═══ RECORDS SHOWN
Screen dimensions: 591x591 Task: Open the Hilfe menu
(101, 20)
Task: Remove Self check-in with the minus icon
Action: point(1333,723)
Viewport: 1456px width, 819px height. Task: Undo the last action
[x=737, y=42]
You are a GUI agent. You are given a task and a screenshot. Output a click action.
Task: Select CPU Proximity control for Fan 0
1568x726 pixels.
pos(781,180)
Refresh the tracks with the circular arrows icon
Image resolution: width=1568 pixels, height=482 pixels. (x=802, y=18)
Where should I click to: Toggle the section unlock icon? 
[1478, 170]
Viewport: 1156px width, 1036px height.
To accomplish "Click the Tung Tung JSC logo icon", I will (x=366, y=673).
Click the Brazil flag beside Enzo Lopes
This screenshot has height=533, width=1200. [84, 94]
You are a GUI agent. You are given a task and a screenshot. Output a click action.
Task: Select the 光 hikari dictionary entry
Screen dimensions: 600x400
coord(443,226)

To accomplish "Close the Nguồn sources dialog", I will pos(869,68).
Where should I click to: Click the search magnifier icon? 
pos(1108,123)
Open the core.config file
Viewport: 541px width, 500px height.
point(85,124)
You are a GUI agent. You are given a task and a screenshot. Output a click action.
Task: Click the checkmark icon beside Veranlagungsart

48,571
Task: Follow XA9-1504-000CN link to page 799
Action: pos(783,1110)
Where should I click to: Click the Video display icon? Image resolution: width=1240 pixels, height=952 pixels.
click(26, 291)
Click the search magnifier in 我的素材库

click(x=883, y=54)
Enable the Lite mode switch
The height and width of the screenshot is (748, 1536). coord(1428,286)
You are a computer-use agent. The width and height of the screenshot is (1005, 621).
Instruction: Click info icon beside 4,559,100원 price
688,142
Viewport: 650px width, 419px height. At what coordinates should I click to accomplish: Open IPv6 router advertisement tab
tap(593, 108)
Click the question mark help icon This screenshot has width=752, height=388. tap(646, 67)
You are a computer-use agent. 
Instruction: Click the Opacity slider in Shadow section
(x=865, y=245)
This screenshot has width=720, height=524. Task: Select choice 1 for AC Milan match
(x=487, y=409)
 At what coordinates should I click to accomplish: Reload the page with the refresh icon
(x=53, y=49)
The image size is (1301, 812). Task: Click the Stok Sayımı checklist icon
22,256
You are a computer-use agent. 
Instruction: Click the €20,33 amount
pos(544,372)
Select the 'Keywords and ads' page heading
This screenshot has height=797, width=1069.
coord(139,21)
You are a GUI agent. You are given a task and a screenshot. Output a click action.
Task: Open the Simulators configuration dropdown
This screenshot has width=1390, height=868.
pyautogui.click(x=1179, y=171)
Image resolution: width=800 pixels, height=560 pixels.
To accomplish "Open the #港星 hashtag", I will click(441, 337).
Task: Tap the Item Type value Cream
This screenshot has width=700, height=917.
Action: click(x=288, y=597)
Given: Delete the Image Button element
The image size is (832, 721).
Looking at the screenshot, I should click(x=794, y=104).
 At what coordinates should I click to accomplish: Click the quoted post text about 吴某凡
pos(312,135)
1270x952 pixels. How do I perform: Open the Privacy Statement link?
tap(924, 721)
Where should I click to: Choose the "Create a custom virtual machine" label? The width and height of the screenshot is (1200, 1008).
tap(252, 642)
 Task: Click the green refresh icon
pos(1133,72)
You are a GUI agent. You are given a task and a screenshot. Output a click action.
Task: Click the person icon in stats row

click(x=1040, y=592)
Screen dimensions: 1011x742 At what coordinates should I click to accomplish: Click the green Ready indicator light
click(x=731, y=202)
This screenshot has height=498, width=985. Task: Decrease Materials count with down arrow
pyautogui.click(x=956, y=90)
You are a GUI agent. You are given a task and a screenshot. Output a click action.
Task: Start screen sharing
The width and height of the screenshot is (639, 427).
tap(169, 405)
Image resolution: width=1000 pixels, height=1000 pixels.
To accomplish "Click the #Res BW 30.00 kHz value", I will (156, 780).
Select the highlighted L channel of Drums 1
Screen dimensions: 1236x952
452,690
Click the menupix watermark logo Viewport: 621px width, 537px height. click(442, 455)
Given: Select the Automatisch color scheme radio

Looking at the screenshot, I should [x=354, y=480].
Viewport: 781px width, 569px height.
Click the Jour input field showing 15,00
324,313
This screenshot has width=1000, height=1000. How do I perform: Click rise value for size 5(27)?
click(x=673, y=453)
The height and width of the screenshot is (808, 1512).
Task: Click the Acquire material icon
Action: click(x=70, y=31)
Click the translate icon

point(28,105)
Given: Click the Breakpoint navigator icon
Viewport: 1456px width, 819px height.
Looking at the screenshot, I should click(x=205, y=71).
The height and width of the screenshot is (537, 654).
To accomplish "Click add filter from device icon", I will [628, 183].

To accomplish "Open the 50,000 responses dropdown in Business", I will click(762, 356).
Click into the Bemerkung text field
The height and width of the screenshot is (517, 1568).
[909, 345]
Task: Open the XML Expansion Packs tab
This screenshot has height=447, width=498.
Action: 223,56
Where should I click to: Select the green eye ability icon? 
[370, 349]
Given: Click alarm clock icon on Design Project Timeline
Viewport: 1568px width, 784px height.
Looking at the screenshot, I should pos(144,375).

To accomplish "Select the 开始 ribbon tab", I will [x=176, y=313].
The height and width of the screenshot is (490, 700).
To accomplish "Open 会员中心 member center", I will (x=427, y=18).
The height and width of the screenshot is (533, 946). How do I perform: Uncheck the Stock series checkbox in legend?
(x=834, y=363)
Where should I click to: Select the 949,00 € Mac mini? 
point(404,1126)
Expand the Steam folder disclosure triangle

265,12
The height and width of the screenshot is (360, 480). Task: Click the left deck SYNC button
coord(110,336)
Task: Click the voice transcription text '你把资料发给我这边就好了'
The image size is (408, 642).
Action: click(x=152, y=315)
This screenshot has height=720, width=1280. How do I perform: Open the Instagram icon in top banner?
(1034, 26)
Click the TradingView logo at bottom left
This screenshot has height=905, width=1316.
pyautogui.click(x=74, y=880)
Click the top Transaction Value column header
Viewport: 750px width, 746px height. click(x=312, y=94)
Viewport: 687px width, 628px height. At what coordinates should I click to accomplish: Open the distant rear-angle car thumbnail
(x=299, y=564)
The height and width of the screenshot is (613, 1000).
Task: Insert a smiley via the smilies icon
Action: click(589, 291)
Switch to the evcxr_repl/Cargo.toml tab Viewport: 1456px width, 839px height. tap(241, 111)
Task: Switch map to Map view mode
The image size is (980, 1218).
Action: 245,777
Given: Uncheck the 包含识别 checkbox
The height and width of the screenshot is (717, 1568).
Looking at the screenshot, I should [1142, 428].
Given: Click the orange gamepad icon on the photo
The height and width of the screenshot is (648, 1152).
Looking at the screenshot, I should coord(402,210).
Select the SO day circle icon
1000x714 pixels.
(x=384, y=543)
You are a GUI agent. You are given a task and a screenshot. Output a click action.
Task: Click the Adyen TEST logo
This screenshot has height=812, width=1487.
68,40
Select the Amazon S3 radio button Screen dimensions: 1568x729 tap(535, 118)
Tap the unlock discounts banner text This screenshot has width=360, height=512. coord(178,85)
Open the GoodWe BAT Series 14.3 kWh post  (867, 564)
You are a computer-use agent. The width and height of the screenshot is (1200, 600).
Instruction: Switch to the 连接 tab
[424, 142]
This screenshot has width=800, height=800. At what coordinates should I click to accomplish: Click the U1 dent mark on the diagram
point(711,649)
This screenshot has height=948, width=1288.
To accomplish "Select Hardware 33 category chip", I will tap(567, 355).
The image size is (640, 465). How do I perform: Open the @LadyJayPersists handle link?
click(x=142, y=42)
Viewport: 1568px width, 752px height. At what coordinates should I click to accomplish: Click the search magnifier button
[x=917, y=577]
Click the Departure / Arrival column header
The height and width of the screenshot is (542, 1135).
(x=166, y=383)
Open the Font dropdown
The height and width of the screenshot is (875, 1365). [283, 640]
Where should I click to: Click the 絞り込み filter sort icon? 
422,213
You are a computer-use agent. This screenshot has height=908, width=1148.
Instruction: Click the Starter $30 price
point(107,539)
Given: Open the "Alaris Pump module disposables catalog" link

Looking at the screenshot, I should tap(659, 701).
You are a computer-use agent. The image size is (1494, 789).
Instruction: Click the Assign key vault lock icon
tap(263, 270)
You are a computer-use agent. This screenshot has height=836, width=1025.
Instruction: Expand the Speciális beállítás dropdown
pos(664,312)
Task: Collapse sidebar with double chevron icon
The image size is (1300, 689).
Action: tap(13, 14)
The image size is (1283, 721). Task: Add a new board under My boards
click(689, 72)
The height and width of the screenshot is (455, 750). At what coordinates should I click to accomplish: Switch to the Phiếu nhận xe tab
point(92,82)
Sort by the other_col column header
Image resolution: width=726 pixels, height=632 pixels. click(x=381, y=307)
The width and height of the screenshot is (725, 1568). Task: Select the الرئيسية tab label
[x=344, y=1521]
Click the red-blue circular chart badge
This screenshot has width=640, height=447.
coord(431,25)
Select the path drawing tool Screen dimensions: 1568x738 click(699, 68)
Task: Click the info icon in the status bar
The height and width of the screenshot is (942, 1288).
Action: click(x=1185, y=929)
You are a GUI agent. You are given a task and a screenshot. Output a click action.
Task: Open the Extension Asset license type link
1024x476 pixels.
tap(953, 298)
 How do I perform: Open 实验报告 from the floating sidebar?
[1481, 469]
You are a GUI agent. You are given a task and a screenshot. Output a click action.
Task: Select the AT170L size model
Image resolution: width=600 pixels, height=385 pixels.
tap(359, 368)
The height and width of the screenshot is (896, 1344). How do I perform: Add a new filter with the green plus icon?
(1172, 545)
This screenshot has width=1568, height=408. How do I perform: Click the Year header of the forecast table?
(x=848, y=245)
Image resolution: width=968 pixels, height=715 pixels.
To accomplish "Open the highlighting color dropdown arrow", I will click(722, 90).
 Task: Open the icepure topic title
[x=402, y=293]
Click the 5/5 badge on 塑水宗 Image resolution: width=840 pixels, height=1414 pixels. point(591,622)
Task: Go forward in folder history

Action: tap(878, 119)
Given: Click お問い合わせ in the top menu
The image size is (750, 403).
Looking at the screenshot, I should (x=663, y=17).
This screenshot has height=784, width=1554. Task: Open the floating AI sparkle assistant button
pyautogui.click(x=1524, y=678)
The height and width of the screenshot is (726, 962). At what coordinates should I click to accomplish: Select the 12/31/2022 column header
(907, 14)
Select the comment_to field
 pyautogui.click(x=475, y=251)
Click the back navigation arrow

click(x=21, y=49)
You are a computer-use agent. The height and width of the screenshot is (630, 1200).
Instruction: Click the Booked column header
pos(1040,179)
══════
Rewrite the entries from the line with "This screenshot has width=800, height=800." to the line with "point(711,649)", swapping "dent mark" for "chip mark" and keeping everything else the same.

• **SOLUTION TO THIS TASK**
This screenshot has width=800, height=800. At what coordinates should I click to accomplish: Click the U1 chip mark on the diagram
point(711,649)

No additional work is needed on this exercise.